>> start
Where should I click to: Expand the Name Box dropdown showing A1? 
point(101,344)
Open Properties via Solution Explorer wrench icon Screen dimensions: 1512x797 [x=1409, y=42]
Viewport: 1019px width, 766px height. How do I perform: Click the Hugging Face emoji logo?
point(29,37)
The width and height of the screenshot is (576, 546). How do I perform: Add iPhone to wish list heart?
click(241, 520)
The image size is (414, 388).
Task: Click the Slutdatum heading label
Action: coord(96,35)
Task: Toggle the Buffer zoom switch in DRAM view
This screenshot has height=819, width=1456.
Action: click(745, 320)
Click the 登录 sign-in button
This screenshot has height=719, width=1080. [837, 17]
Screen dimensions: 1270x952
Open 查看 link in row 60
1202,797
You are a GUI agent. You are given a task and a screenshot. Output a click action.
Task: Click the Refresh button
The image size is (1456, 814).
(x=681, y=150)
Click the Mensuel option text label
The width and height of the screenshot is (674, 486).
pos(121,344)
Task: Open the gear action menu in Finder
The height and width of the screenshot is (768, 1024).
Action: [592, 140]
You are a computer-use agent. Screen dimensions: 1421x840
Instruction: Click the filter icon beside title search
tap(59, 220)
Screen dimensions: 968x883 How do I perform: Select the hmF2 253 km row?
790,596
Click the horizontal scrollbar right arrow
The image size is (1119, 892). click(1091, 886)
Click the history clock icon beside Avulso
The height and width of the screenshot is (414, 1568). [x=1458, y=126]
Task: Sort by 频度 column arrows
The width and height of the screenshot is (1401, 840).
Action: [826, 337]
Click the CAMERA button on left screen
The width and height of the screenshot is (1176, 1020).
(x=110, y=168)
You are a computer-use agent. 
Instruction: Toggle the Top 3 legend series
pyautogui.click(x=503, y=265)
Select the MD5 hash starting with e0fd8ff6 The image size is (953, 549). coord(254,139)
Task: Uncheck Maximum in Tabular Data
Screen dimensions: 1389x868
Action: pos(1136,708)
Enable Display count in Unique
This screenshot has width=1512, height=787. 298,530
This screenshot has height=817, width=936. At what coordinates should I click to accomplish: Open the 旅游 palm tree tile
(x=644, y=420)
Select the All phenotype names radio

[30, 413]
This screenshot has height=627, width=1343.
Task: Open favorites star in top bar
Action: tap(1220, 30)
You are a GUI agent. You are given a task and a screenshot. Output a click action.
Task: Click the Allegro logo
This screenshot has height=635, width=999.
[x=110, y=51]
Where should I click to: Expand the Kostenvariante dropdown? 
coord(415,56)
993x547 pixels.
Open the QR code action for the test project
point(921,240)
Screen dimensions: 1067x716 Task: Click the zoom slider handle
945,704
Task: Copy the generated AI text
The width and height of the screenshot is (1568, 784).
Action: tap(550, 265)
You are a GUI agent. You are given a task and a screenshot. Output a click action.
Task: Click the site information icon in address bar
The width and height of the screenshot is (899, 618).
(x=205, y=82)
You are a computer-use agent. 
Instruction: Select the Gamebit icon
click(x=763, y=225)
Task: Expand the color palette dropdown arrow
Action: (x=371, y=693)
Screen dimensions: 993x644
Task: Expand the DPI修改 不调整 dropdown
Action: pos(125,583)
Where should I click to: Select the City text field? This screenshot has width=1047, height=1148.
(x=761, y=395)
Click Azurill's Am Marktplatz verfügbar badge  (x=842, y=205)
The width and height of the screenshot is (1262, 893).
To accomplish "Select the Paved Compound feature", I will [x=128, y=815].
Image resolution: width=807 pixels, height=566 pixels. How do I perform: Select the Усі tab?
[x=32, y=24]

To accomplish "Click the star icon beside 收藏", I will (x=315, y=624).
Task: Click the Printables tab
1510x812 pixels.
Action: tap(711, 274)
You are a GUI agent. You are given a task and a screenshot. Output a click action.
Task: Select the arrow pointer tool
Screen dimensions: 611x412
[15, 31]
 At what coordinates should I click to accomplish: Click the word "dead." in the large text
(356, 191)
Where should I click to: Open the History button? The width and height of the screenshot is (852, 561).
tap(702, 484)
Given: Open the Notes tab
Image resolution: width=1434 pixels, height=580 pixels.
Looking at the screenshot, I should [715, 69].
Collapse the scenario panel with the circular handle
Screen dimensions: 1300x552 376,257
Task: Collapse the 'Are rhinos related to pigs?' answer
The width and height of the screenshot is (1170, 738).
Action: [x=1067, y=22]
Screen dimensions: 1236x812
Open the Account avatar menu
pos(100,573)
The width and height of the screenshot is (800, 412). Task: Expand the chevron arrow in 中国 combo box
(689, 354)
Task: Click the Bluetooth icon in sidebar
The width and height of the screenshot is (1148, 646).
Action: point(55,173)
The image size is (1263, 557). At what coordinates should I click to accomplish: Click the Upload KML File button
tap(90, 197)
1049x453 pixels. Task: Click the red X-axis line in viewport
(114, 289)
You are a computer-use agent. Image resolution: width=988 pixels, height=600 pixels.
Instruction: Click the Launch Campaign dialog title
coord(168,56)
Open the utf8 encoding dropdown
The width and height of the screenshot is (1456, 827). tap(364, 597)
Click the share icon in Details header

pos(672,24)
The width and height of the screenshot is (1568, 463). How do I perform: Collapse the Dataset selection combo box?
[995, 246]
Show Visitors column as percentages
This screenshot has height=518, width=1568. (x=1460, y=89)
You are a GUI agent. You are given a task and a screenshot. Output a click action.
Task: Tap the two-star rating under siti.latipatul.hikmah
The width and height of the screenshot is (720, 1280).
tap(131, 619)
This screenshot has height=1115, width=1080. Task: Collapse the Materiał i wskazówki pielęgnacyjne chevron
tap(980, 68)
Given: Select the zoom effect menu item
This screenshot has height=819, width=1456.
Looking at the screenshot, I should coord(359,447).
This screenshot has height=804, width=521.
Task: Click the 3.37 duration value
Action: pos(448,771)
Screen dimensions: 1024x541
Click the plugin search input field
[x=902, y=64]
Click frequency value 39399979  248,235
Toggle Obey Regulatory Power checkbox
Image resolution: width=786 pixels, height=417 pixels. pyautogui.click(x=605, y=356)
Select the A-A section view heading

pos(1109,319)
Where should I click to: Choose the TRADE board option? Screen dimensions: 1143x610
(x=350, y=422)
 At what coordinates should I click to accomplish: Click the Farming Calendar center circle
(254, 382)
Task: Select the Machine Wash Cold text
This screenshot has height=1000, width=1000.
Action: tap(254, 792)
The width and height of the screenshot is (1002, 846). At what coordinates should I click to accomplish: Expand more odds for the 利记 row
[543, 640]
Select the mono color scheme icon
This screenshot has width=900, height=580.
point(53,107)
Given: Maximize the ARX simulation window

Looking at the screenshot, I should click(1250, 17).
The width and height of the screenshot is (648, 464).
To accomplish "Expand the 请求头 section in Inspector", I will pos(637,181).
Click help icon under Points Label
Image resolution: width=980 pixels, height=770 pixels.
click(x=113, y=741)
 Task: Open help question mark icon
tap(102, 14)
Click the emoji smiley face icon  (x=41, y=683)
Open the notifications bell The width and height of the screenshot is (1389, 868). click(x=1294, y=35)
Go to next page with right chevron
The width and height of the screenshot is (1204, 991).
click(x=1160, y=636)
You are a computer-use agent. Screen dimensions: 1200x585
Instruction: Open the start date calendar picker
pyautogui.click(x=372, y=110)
>> end
» **Stated goal**: Count the lines above that contain the string "pixels", and give only that number.

» **The solution**: 8